What needs to be done:
Whenever a line in the records below contains "agent", pick it out.

Exercise inputs:
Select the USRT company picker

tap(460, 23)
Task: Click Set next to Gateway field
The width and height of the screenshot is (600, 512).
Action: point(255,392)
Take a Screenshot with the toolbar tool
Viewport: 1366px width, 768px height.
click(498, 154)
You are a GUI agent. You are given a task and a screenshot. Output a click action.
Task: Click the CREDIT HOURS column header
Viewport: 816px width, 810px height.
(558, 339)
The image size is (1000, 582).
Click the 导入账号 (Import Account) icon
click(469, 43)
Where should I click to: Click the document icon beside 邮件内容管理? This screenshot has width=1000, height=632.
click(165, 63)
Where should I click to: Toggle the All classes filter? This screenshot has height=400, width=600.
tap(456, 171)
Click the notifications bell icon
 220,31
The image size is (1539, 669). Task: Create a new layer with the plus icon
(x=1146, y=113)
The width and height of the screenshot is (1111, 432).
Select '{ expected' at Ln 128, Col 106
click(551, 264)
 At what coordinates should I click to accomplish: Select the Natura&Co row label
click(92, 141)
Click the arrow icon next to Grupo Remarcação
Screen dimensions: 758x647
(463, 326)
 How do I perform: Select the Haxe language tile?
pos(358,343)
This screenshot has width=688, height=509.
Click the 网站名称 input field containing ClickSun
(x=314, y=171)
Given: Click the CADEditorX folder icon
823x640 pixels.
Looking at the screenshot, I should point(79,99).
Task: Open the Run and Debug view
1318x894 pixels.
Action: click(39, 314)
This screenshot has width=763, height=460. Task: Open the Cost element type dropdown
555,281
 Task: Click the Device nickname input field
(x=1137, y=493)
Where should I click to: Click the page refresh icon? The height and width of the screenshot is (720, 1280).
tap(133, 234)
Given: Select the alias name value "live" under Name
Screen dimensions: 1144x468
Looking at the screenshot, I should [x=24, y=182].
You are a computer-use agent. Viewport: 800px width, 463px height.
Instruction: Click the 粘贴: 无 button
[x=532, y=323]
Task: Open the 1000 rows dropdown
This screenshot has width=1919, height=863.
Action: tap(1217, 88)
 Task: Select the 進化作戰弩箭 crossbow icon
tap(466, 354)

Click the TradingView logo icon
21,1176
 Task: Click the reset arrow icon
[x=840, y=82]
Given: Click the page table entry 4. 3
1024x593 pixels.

Result for this task:
You are a GUI agent. You are given a task and a screenshot. Output a click action.
You are a computer-use agent. Viewport: 800px width, 463px height.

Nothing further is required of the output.